Treasury Department Gives Clarity on “Broker” Definition
The U.S. Treasury Department has cleared up the uncertainty surrounding the definition of a cryptocurrency “broker” in the Infrastructure Bill.
The bill states that cryptocurrency brokers will have to report transactions worth a value of $10,000 or more to the Internal Revenue Service from January 2023.
On Friday, the Treasury, which oversees the IRS, issued a statement confirming that a cryptocurrency “broker” does not include miners, validators, and other participants that do not have access to users’ data. In a letter dated Feb. 11, 2022, Yonathan C. Davidson, Assistant Secretary of the Treasury Department, wrote to Senator Rob Portman to say that “ancillary parties who cannot get access to information that is useful to the IRS are not intended to be captured by the reporting requirements for brokers.” Portman reshared the letter in a tweet early Saturday.
Appreciate the Treasury Department affirming that crypto miners, stakers and those who sell hardware and software for wallets are not subject to tax reporting obligations.
As I have said from the start, this requirement only applies to brokers. pic.twitter.com/k5l6kDs4iA
— Rob Portman (@senrobportman) February 12, 2022
Since its introduction last year, the Infrastructure Bill has sparked fears across the crypto sector. The concerns mainly stem from the broad definition of a “broker,” which refers to parties that engage in “effectuating transfers” of cryptocurrencies.
It was speculated that the definition may extend to miners, validators, token stakers, and DeFi developers. These groups do not collect user data for tax reporting. If they were defined as a broker, it would be virtually impossible for them to comply with tax reporting rules.

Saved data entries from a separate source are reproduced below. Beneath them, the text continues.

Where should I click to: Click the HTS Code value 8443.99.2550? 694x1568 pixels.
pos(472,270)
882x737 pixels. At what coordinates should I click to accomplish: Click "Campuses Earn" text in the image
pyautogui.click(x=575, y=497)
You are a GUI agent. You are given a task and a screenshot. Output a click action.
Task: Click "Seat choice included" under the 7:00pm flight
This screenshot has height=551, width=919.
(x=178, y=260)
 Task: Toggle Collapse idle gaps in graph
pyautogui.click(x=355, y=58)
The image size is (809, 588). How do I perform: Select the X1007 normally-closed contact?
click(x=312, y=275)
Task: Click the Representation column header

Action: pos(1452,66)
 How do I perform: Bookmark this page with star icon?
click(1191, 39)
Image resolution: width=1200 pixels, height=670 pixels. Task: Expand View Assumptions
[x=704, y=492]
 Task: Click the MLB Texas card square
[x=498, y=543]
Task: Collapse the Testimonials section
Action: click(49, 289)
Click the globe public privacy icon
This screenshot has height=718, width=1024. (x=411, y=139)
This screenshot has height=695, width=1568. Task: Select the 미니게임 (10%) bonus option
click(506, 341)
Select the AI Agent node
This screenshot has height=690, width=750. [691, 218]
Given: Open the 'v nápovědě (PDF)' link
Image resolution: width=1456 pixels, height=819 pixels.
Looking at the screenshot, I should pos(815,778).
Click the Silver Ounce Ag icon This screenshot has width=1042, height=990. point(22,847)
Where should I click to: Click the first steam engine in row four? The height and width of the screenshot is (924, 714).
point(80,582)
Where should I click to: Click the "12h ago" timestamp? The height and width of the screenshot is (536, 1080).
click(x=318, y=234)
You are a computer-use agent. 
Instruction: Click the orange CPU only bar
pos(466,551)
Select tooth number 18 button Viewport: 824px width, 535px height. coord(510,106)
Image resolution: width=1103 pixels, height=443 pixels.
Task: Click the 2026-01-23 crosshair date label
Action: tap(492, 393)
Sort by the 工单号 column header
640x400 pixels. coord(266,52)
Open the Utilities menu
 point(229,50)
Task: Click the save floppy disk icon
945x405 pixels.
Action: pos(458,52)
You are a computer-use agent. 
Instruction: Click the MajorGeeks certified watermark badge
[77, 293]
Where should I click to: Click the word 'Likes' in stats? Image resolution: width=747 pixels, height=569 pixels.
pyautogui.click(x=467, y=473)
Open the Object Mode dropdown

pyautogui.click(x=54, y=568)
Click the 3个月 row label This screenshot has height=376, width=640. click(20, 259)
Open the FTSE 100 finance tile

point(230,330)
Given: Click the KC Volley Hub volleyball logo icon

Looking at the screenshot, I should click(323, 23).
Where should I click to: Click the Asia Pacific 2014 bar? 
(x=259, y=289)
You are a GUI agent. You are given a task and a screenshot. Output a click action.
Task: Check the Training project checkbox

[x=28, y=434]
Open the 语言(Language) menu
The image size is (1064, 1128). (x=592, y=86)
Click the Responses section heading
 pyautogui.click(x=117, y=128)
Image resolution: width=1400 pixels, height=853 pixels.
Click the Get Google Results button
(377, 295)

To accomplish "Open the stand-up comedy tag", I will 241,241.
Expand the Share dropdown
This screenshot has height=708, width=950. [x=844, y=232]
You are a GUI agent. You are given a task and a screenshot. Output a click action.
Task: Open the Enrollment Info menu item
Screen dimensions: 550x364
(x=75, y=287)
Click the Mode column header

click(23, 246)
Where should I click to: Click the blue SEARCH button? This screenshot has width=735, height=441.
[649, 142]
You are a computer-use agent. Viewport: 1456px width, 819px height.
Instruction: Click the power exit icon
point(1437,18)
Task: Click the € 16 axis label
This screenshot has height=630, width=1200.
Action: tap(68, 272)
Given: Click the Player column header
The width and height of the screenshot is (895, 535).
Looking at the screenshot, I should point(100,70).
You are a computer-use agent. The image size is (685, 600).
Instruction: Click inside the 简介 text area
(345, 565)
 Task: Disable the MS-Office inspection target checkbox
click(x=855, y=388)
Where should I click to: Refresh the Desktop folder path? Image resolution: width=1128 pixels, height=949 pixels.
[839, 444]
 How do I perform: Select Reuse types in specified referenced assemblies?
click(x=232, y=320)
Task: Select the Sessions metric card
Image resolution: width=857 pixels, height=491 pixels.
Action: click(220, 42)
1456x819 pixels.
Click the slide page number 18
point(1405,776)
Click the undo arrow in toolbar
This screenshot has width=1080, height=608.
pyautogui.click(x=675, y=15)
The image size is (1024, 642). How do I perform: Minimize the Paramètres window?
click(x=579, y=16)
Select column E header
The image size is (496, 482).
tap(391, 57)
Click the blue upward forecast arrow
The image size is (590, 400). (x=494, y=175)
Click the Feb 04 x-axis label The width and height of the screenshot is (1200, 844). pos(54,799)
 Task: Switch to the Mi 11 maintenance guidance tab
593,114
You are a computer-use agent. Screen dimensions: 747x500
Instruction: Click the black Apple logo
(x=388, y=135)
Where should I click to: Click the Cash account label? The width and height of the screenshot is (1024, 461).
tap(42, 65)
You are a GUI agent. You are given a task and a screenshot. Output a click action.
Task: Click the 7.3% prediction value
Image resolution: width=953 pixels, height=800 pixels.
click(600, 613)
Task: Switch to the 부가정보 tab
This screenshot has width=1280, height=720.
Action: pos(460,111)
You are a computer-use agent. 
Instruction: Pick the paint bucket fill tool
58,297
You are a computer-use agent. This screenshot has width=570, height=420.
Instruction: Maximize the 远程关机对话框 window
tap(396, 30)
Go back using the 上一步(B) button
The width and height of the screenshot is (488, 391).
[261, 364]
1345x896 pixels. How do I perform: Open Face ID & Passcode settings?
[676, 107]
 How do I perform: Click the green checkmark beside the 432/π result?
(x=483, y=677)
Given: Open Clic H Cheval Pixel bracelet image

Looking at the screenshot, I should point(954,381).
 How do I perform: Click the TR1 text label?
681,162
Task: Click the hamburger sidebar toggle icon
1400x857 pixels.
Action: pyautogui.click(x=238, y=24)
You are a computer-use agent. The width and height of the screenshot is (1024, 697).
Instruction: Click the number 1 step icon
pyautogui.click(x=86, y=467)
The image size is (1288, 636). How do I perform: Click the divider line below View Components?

Concerns over what the tax reporting rules could mean for the crypto sector led to lobbying efforts from both industry stakeholders and U.S. senators, including house representatives like Rob Portman and Patrick McHenry, who appealed to the Treasury to amend the broker definition to exclude miners and validators.
With the latest update from the Treasury, it has become clear that the broker term will only apply to crypto exchanges that have access to users’ transaction data. The letter from Davidson also stated that the Treasury will consider “the extent to which other parties in the digital asset market, such as centralized exchanges and those often described as decentralized exchanges and peer-to-peer exchanges, should be treated as brokers.”
Bloomberg reported that the Treasury will issue regulations to clarify the broker definition.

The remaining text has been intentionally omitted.